Make sure that whatever you get can act as a master unit and as a slave unit in a multi-flash setup.
Get one that has a good menu system or preferably suitable direct control buttons for changing modes, etc., that might otherwise require you to rummage through your camera menu system.
Get an off-camera flash cord so that you can have your flash a bit farther away from the camera to reduce that flat look that direct flash often produces, but make sure it isn't too short to use comfortably. You might want a flip bracket of some sort too.
The more flexibility you have with one flash unit the longer you can avoid getting a second one and an assistant.
The SB-700 and later let you swivel the head left and right up to 180 degrees. This is far nicer in practice than one which goes 90 degrees one way and 270 degrees the other way. Every time you change your camera orientation you will need to re-aim your bounce flash or reposition your flash for correct shadow location, and an appropriate bracket can help with that.
Make sure that the overheat protection doesn't leave you stuck with no flash for an extended period.
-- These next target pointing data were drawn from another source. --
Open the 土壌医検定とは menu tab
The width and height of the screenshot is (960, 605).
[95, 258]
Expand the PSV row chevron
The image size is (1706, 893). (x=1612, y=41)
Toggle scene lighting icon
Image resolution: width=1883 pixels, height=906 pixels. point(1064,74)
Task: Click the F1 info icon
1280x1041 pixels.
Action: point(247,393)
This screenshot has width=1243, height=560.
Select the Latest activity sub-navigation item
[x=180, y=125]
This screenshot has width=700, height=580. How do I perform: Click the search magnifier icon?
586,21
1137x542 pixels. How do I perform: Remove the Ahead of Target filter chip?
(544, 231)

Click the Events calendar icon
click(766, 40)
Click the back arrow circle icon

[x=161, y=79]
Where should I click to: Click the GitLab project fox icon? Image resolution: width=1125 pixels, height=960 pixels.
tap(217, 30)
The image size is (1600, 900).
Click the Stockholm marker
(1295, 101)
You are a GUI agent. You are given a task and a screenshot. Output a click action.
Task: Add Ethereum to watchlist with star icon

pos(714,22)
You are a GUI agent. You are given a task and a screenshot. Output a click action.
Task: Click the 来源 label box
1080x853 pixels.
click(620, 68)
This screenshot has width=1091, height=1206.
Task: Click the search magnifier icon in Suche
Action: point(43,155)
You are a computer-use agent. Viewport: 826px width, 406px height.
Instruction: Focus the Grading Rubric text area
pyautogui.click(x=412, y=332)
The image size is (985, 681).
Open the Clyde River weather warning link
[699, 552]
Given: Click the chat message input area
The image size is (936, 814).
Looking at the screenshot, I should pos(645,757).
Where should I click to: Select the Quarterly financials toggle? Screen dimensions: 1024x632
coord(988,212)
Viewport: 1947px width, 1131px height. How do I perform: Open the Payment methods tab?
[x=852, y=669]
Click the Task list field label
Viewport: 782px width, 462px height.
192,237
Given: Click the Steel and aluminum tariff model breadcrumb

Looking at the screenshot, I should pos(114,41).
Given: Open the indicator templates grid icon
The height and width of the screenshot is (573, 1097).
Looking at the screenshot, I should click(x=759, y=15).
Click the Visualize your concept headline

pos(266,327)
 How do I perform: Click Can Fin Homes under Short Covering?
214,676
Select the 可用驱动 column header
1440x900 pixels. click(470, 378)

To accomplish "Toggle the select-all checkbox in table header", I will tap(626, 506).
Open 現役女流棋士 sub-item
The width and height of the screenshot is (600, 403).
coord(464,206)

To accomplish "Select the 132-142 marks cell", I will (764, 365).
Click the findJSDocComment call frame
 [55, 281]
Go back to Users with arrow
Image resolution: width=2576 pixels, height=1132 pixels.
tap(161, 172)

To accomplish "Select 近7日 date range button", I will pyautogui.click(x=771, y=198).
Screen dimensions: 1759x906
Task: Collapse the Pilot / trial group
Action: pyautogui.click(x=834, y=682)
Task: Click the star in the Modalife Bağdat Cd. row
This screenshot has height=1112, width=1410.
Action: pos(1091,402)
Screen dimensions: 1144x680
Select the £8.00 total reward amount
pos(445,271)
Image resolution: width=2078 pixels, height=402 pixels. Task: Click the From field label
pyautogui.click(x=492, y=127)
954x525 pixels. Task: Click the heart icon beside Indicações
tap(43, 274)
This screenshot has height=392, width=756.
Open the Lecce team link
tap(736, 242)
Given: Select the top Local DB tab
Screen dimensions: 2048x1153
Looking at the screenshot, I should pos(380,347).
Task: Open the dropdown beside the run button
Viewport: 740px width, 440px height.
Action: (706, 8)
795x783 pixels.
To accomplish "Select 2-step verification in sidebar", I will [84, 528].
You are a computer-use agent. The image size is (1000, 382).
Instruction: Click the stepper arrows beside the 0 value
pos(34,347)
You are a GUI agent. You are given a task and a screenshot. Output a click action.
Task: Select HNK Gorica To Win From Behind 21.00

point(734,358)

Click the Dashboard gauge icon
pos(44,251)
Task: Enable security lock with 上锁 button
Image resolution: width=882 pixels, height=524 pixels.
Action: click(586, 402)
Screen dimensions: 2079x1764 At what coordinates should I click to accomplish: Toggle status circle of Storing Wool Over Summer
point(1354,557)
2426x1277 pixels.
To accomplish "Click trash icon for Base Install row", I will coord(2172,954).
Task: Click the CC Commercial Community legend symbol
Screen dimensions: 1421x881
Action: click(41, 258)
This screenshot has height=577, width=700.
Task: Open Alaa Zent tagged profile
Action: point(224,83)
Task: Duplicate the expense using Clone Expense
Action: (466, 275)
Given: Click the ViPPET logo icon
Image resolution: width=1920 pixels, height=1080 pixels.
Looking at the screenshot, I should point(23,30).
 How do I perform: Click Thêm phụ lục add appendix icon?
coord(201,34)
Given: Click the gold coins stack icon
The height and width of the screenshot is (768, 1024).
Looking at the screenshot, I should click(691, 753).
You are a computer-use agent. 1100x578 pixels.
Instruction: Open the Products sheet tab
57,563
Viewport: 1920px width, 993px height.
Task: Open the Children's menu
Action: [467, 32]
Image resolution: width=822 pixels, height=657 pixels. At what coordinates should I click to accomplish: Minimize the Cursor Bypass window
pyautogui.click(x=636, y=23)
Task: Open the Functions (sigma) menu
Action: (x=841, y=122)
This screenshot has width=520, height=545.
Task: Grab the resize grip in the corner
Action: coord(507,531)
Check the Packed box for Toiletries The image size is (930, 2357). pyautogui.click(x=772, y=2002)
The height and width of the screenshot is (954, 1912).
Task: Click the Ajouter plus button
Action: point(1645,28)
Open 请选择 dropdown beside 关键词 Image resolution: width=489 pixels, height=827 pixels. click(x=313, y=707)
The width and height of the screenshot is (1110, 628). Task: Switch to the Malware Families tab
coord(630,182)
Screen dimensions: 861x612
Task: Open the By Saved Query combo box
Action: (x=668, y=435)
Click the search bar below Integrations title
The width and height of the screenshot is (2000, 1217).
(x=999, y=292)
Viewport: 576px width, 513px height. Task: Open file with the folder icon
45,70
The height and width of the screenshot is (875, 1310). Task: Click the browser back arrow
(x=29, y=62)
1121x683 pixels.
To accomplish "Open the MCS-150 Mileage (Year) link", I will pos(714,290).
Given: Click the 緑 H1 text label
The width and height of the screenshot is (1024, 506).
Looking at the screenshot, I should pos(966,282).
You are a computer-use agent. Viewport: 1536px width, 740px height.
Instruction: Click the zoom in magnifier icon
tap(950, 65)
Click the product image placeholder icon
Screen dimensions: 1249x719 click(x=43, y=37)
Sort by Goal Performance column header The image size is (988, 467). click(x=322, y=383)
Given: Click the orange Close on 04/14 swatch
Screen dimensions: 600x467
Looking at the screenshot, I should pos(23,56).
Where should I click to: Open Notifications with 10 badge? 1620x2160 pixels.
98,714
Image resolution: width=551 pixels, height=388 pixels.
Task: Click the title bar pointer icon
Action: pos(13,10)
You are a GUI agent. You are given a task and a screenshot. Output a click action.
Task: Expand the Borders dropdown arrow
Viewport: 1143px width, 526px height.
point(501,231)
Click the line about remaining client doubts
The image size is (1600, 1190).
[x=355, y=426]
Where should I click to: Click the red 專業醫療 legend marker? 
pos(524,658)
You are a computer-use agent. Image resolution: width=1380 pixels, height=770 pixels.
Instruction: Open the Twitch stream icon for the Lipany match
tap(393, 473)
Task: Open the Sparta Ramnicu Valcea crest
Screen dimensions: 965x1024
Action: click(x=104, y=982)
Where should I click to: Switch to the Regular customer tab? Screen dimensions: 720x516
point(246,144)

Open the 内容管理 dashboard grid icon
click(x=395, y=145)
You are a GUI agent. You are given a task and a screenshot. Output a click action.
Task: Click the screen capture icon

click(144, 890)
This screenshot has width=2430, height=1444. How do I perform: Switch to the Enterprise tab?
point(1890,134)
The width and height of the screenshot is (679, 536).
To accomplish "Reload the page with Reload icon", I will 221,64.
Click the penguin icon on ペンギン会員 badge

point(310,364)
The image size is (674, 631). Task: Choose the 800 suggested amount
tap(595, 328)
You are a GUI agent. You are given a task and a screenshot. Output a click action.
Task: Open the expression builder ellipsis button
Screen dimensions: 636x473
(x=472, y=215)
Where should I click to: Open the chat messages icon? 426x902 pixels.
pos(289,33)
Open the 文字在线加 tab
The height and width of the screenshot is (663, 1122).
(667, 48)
Newer models will gradually slow down the shooting rate before they stop completely whereas the older ones had no thermal protection at all or else ran at full rate and then suddenly stopped dead for 10 or 15 minutes while they cooled down.
A good flash is like a good tripod in that it shows how poor a poor one can really be, and a good one will probably outlast your cameras.
Be prepared to spend a while becoming familiar with the system. Flash seems to have a mind of its own when not used manually, especially with auto-ISO on the camera. Different shooting / metering modes can give very different and perhaps unexpected behaviour, although there's bound to be logic in there somewhere.